Мне трудно, да и неприятно вспоминать подробности этих дней. Как только мы вернулись в Лондон, Эван снова запил, а вместе с ним, сопротивляясь сколько было возможно, стал пить и я. Наверное, были вечера, когда мы, как положено, раздевались и ложились в постель, но чаще помню, как я дремал одетый на диване, а в кресле в тревожном сне метался Эван, пугая меня криками и стонами. Иногда он пытался читать. Несколько раз поздно вечером мы попробовали гулять по набережной, но Эван с трудом выдерживал эти прогулки.

Чармиан звонила каждый день утром и вечером. Миссис Шолто, как выяснилось, более не изъявляла желания быть с сыном. Она гуляла, ела и в неурочное время ложилась спать.
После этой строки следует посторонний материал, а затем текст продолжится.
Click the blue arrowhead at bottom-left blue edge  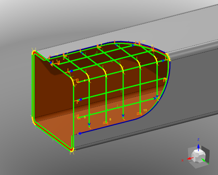[80, 134]
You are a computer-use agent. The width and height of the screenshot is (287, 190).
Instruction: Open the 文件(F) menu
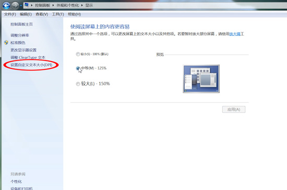pyautogui.click(x=10, y=14)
— Она исчерпала все возможности активного страдания, — сказала мне Чармиан, — сейчас она словно под наркозом и не чувствует боли.

Я справился об Элен.

— Я должна была бы отпустить ее, но я не могу. Я знаю, что это эгоизм, но мне все равно, как это выглядит. Мне она нужна сейчас. Я отпущу ее к тебе, как только смогу.
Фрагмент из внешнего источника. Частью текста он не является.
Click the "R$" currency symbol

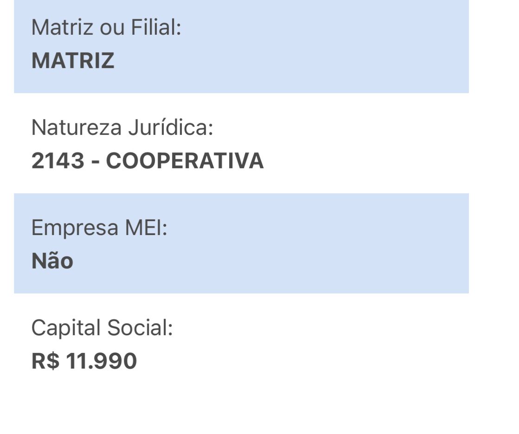coord(45,361)
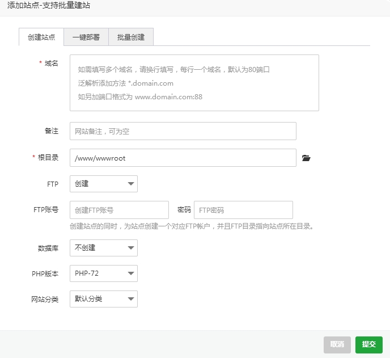Expand the PHP版本 PHP-72 dropdown
This screenshot has height=358, width=390.
coord(103,273)
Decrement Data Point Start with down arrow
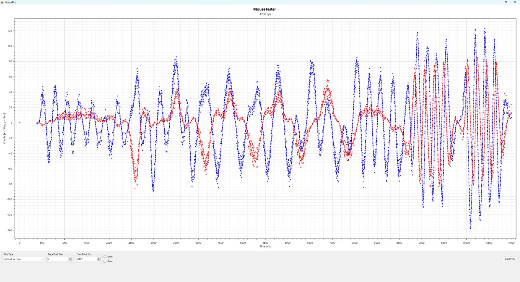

Элен писала мне каждый день. Как всегда, в письмах она была сдержанна, немногословна, почти застенчива. Но приписка к одному из писем, полученному за несколько дней до суда, открыла мне многое.

«Когда я думаю о том, что могла бы натворить, мне становится дурно и подкашиваются ноги. Я, вероятно, сошла тогда с ума. Ты не должен думать, что я такая! Но теперь я счастлива и спокойна. Это преступление — чувствовать себя счастливой сейчас в этом доме, но я ничего не могу с собой поделать. Я скрываю это как могу».


В день, когда состоялся суд, кончилось необыкновенное лето. Было пасмурно и холодно, и пешеходы на улицах кутались в теплые пальто. Наоми, сидевшая в дальнем конце зала, казалась продрогшей до костей. Закутавшись в твидовое пальто, она так съежилась, что ее прямые плечи почти касались ушей, и казалось, что она надела пальто, не сняв его с плечиков; кончик носа у нее покраснел от холода. Она не переставала улыбаться мужу, и тот отвечал ей улыбкой.